Write a program to solve the word-wheel puzzle.

Multiple levels of iteration and nested indexes

Test whether a word can be composed from a grid by examining the difference of their letter counts.

Minimize the number of tests by making a matrix of all the results, then indexing into it.

Compose iterated functions to iterate through the lists of indexes.

Use simple syntactic substitution to parallelize the key computation.

Six code lines for Part 1; twelve for Part 2
No loops, no counters, no control structures.

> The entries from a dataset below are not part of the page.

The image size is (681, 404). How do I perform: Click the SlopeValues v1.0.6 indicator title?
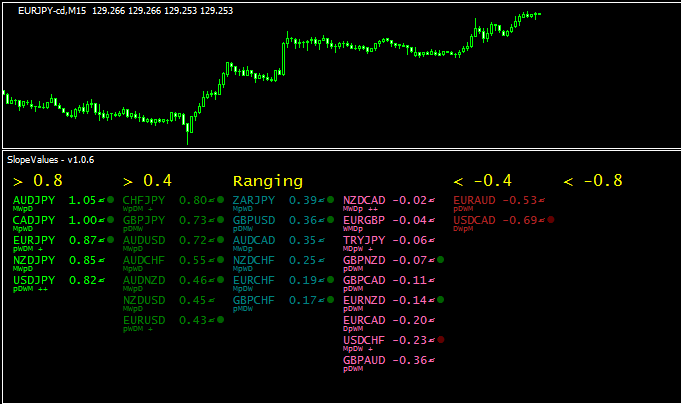click(x=50, y=159)
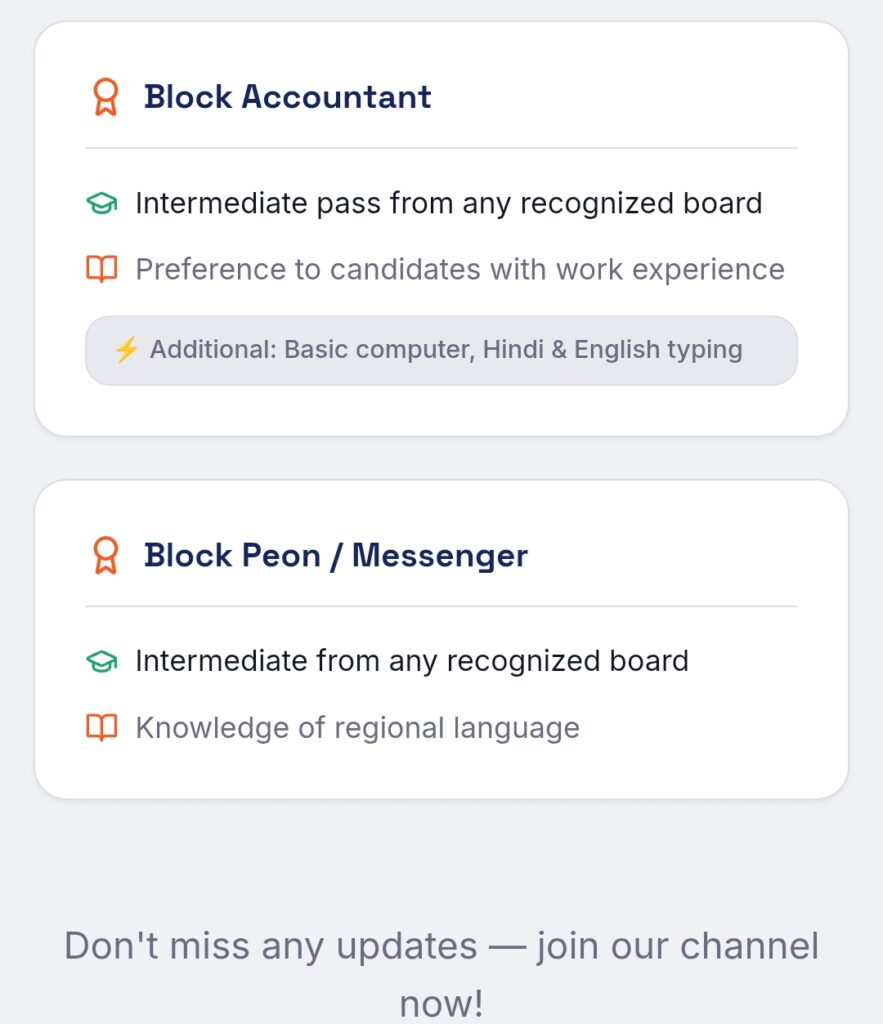Tap the Additional: Basic computer typing pill

(x=441, y=351)
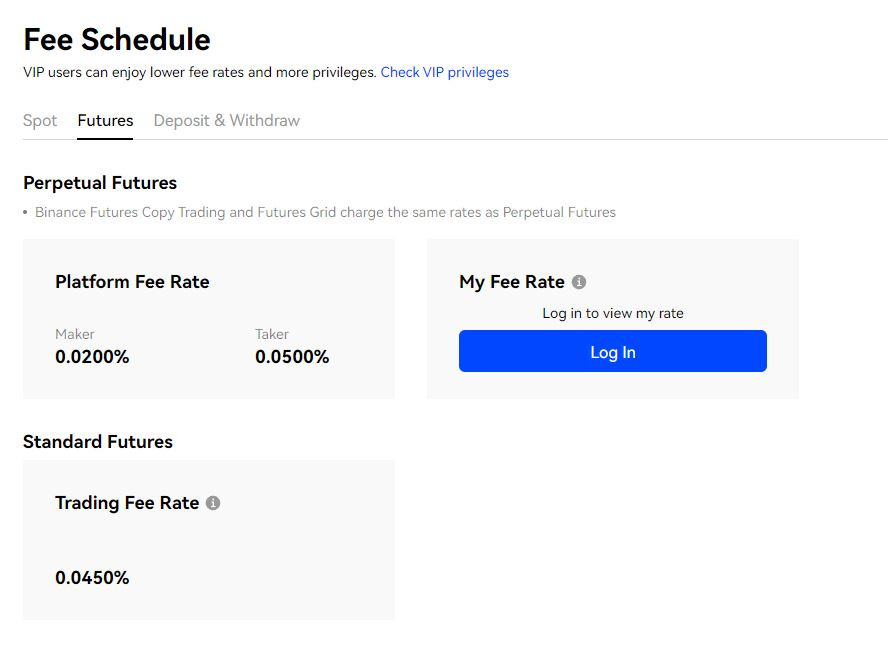Click the Binance Futures Copy Trading note

coord(326,212)

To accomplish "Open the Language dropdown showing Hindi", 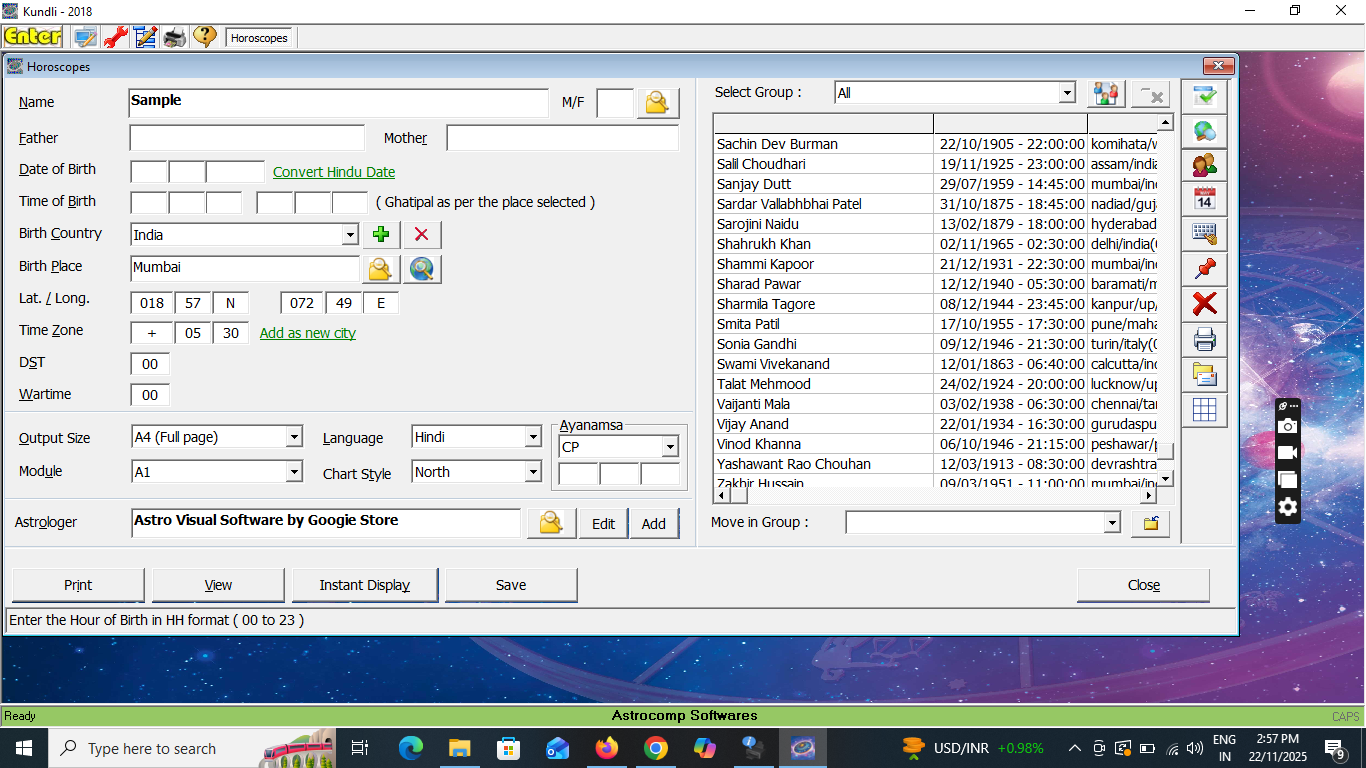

Find all the words containing K that can be composed from the letters in the grid:

Write programs to

  1. Solve a grid: find all the words that can be composed from it that contain its middle letter
  2. Find the grids with the longest solutions that include a 9-letter word

from Rosetta Code.1

Get a vocabulary

Dictionaries and vocabularies

To avoid confusion between dictionary as a q data structure, and as a list of words, we refer here to the latter as a vocabulary.

Reading the vocabulary is straightforward enough, but we discover words we do not want.

q)show vocab:"\n"vs .Q.hg ""

We want only words with 3-9 letters composed of the letters a-z. (We see the vocabulary is already in lower case.)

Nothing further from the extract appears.